Course Description

Language Technologies


Information and Communication Technologies, second-level study programme


prof. dr. Tomaž Erjavec


The goal of this course is to introduce language technologies, i.e. methods and applications of computer processing of natural language. The course gives the history and basic concepts of linguistics, various applications of language technologies and the computational methods which they use. Particular attention is given to language corpora, large datasets of annotated texts, which serve as the basic infrastructure necessary for research and processing of individual languages. Also discussed is the analysis of language corpora with machine learning methods. The focus of the course is on the processing of Slovene language.

Students will gain basic theoretical understanding and practical knowledge of language technologies and computational and corpus linguistics, which is a prerequisite for effective work on computer processing of language data.


Development of linguistics and computational linguistics, complexity of language, levels of linguistic analysis, overview of applications and methods.

Language corpora:
Purpose, history and typology, annotation, use cases, computer coding, examples.

Methods of computer processing:
Regular expressions and finite state automata, phrase-structure grammars, statistical methods, machine learning.
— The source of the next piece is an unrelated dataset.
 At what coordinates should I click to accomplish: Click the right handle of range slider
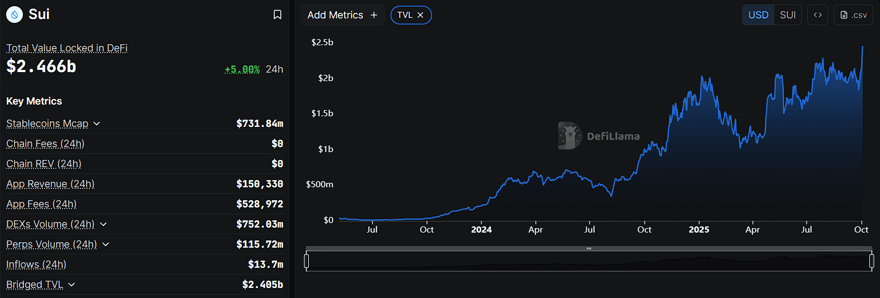tap(872, 261)
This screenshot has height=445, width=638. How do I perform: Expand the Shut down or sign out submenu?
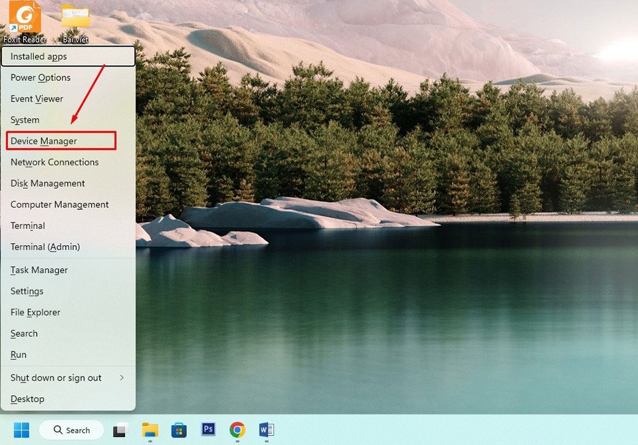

Corpus analysis with machine learning methods:
Relevant methods of machine learning, use cases: automatic morphological, syntactic and semantic annotation.

Encoding standards:
History of standardisation, coding of characters, XML, Text Encoding Initiative, MULTEXT, ISO, evaluation methods.

Information retrieval and extraction, machine translation, speech technologies, digital libraries, etc.

Seminar and oral exam (100%)

Students obligations:

Seminar and oral exam